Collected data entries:
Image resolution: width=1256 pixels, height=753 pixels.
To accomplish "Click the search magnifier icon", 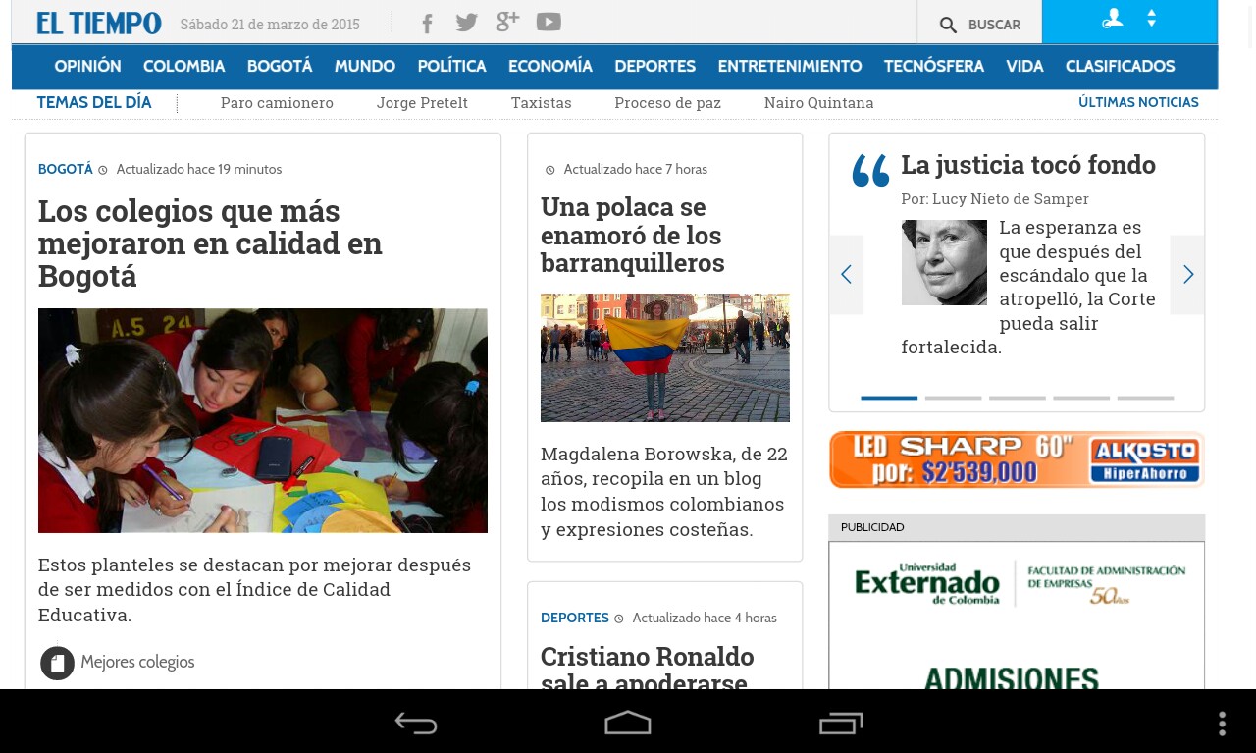I will click(x=948, y=26).
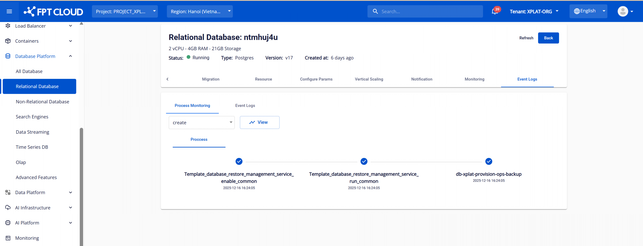Click the Monitoring sidebar icon
This screenshot has height=246, width=643.
(x=8, y=238)

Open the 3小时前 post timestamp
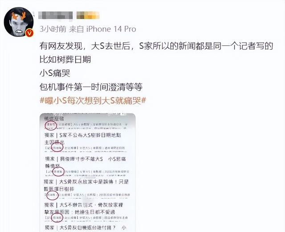coord(53,29)
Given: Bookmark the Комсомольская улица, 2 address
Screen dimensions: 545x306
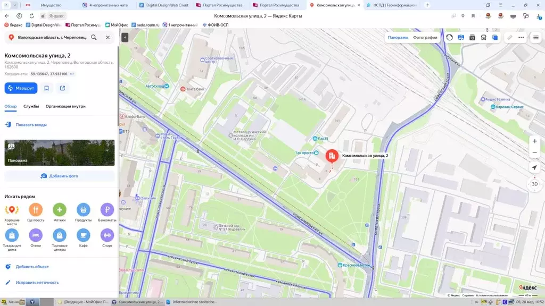Looking at the screenshot, I should click(x=47, y=88).
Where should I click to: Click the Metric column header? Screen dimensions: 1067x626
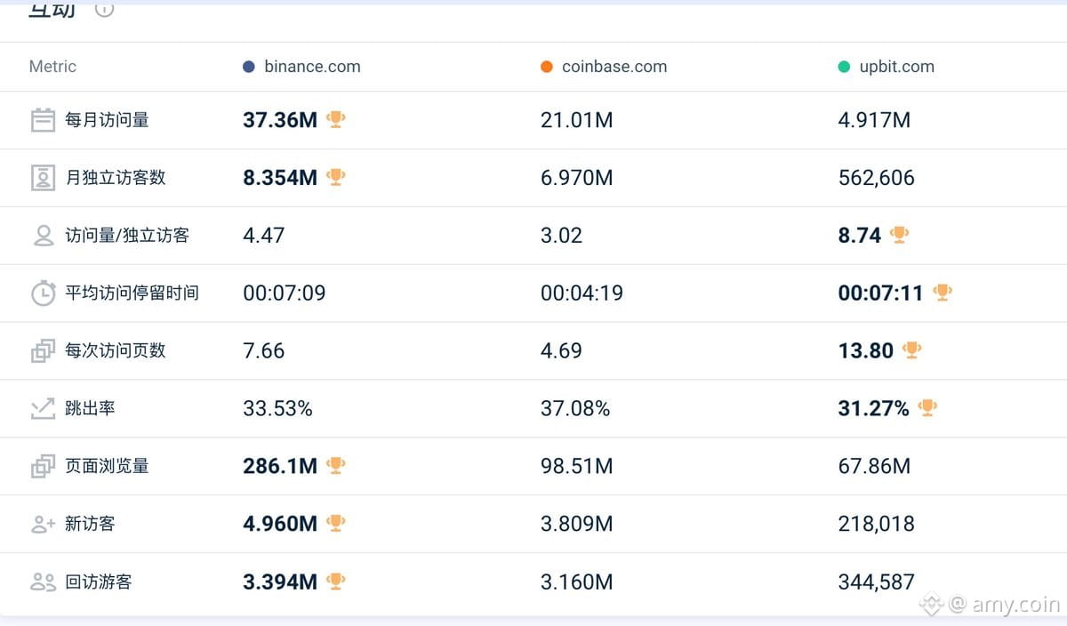point(52,67)
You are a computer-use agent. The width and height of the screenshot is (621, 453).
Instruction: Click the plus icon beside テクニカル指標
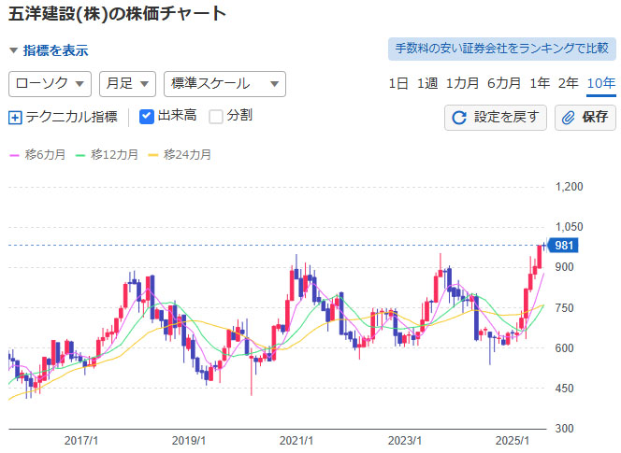pyautogui.click(x=15, y=117)
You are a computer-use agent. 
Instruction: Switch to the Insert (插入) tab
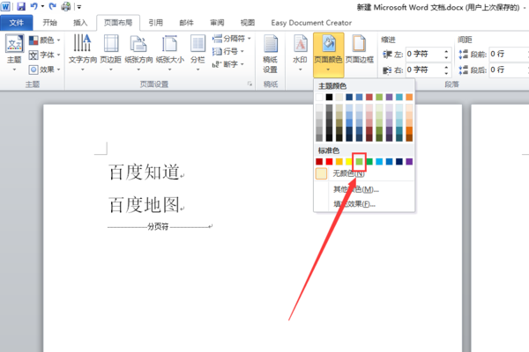click(80, 23)
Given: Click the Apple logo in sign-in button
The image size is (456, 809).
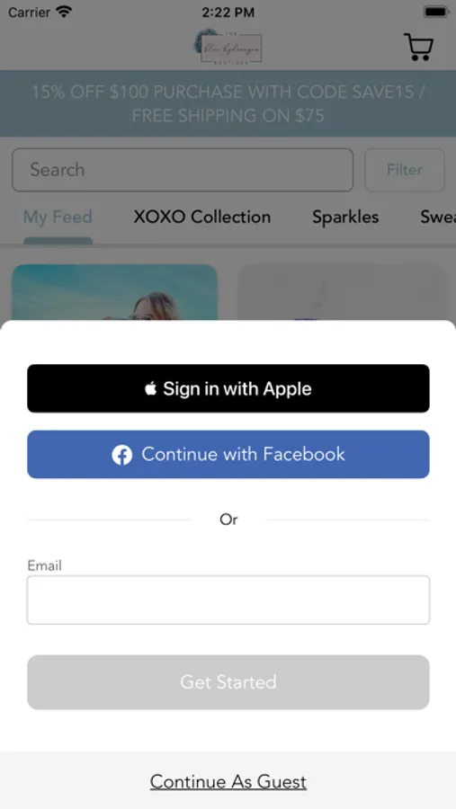Looking at the screenshot, I should coord(150,388).
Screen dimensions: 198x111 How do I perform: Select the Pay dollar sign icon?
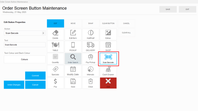pos(56,83)
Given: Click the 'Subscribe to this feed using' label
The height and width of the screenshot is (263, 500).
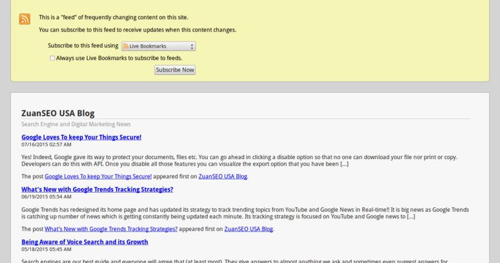Looking at the screenshot, I should pyautogui.click(x=83, y=46).
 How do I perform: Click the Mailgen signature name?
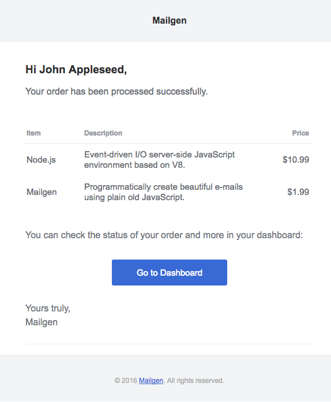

* Task instructions:
An exact copy is needed of the entries above, starting at the line that holds "The image size is (456, 809)." and stopping at the line that holds "Given: Click the 'Subscribe", both kept; pictures stay out.

* Response:
The image size is (456, 809).
Looking at the screenshot, I should coord(150,388).
Screen dimensions: 198x111 How do I perform: Select the Pay dollar sign icon?
pos(56,83)
Given: Click the 'Subscribe to this feed using' label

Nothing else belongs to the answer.